══ Source records ══

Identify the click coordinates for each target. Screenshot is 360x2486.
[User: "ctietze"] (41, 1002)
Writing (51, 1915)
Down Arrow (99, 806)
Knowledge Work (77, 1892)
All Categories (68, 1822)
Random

═══

Would you mind copying all of the records exactly?

*Output below*.
Identify the click coordinates for each target. Screenshot is 360x2486.
[User: "ctietze"] (41, 1002)
Writing (51, 1915)
Down Arrow (99, 806)
Knowledge Work (77, 1892)
All Categories (68, 1822)
Random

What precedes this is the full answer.